Chang received a Proclamation, certifying that his name had been entered in Ronald Wilson Reagan's official Presidential papers in recognition of outstanding support of the 1984 Republican Presidential Task Force. He was awarded President's Medal of Merit and Accompanying Lapel Pin. Chang was a member of the Republican National Committee.

== Death ==
On October 3, 2016, Sidney H. Chang died at his Fresno, California home after a brief hospital stay to treat gastrointestinal bleeding and other complications of the Parkinson's disease. He was 82 years of age. He was surrounded by family and friends. Over a hundred people, including relatives from Michigan, South Carolina, and Canada, as well as former students and colleagues attended the memorial and graveside services. His last wish for his five grandchildren was to urge them to continue family tradition.

== Selected works ==
- All Under Heaven: Sun Yat-sen and His Revolutionary Thought (Hoover Institution Press, 1991). Co-authored with Leonard H.D. Gordon. Nominated for the 1992 Joseph Levenson Book Prize of the Association for Asian Studies
- Bibliography of Sun Yat-sen in China's Republican Revolution, 1885-1925. First edition. (University Press of America, 1991). Co-authored with Leonard H.D. Gordon.

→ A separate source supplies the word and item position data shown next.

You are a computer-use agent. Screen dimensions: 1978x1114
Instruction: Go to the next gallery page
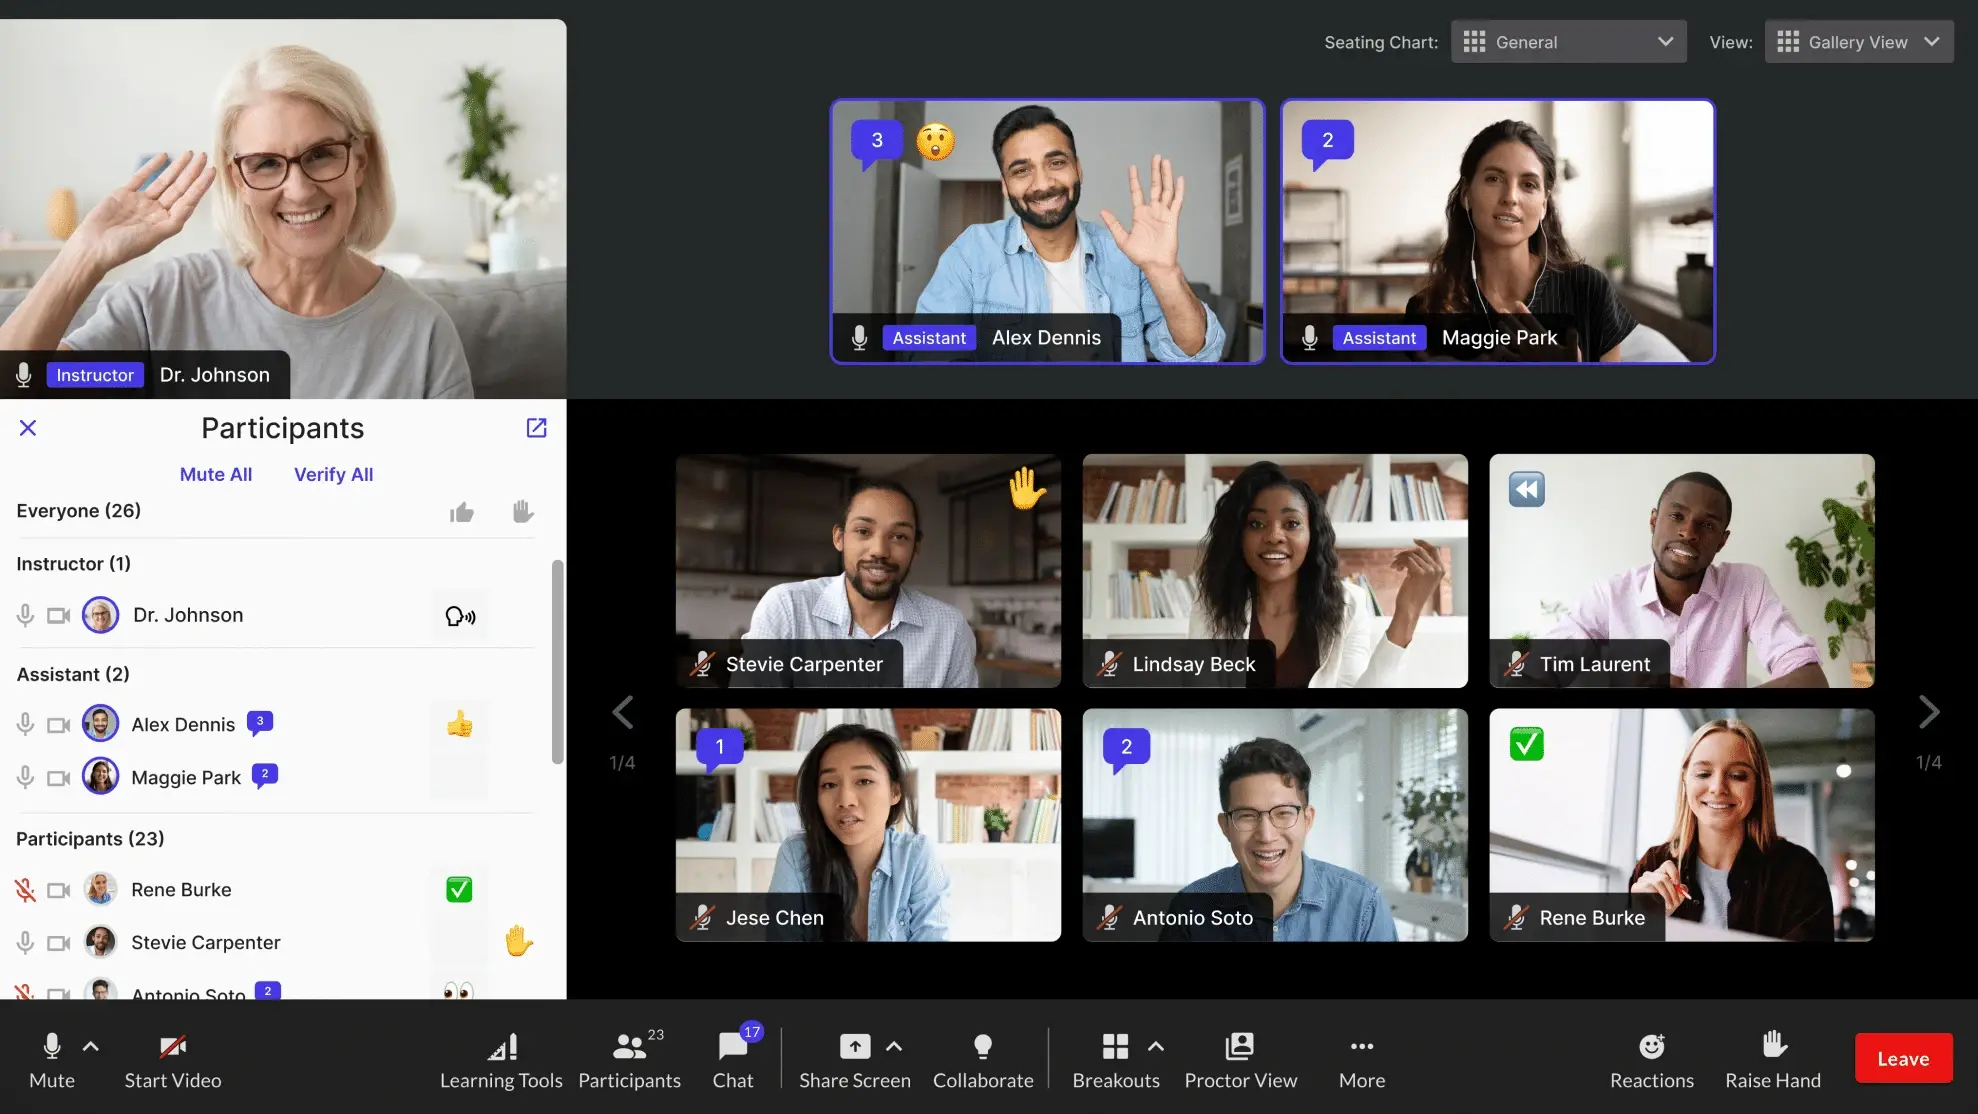click(x=1929, y=712)
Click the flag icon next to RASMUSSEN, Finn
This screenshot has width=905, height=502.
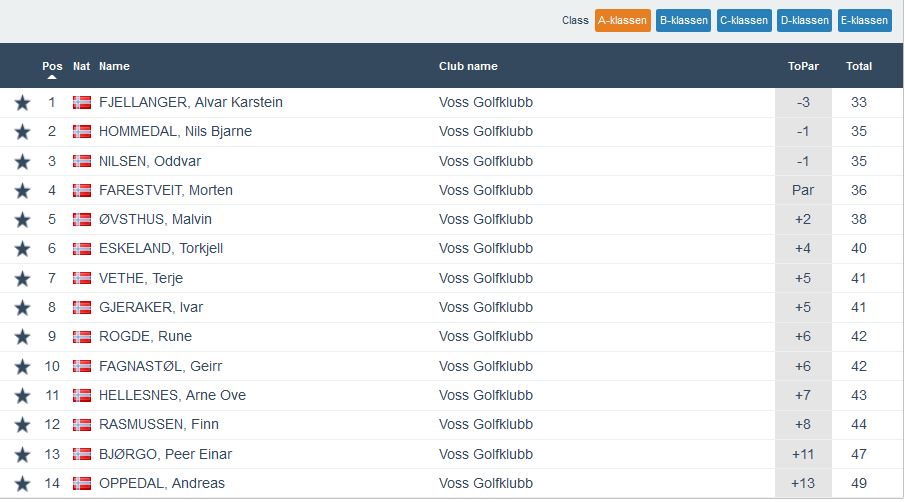pos(82,425)
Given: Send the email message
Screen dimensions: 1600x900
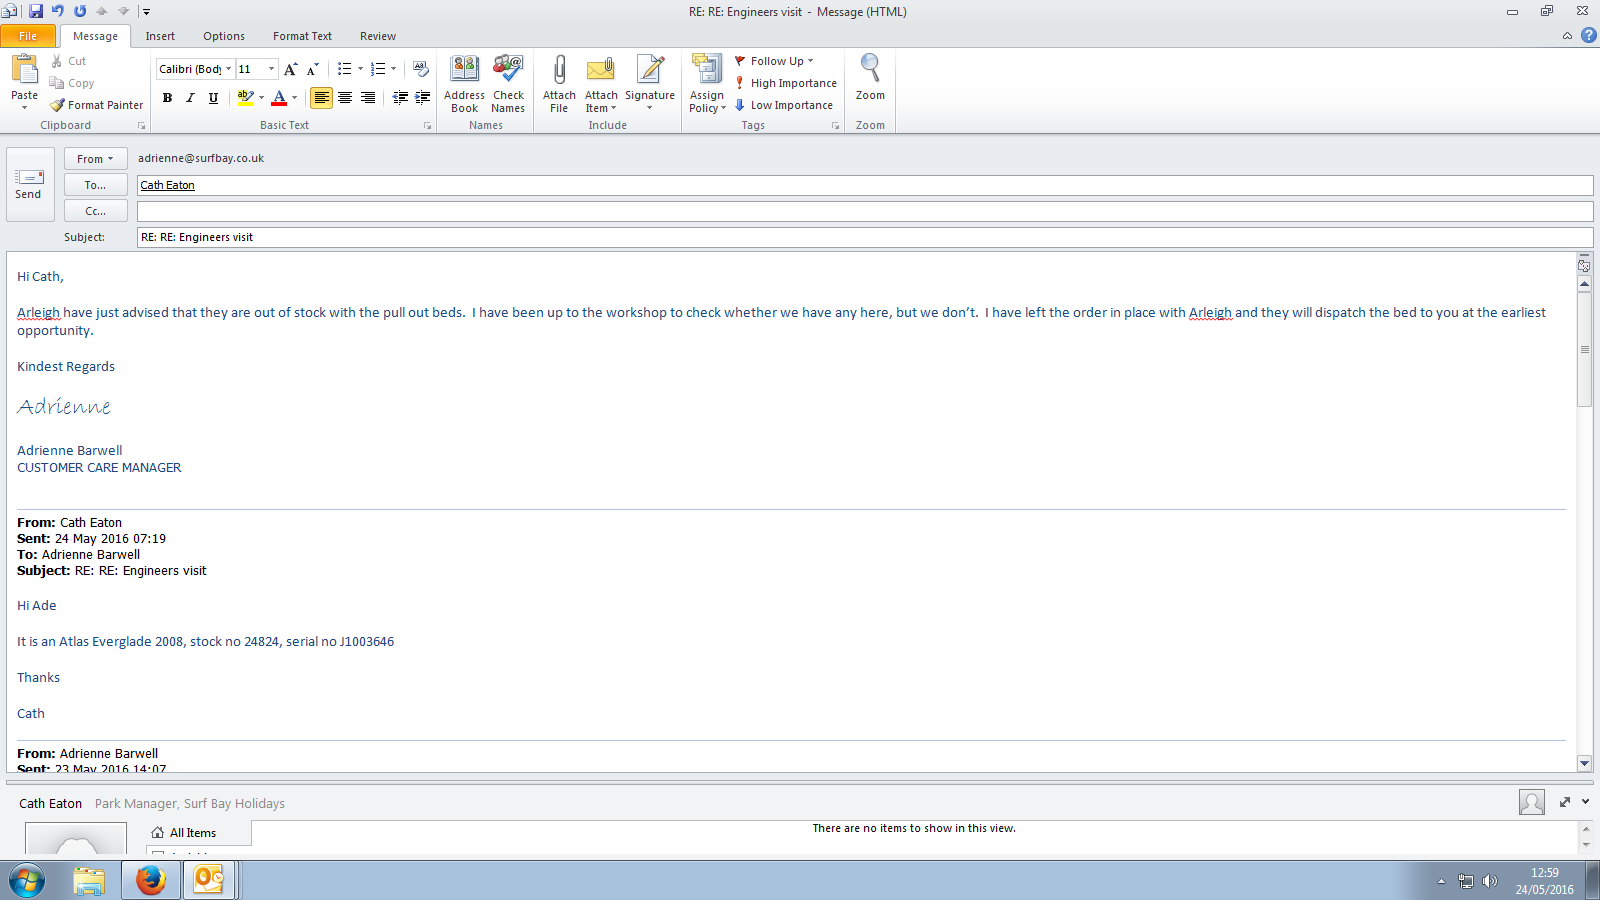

- The Storm Clouds Clear over China: The Memoir of Ch'en Li-fu, 1900-1993. (Hoover Institution Press, 1994). Co-edited and compiled with Ramon H. Myers.
- Chʻen Li-fu Hui I Lu Tʻao Lun Hui Lun Wen Chi: 1925 Nien Chih 1950 Nien Chih Chung-kuo. Hsin-tien shih: Kuo shih kuan. (China, 1925-1950: Symposium on the Memoir of Chʻen Li-fu. Commemorating the 50th Anniversary of Japan's Surrender in the China Theater, August 15, 1945. A Chinese Language Seminar at the Hong Kong University of Science and Technology, July 24–27, 1995). (Academia Historica, 1997). Co-edited with Yung-ching Chiang.
- Bibliography of Sun Yat-sen in China's Republican Revolution, 1885-1925. Revised and enlarged second edition. (University Press of America, 1998). Co-authored with Leonard H. D Gordon.
- China Seminar (1974-1982): Changing U.S.-Taiwan Policy. (Sino-American Cultural and Economic Association, 2013). In Chinese.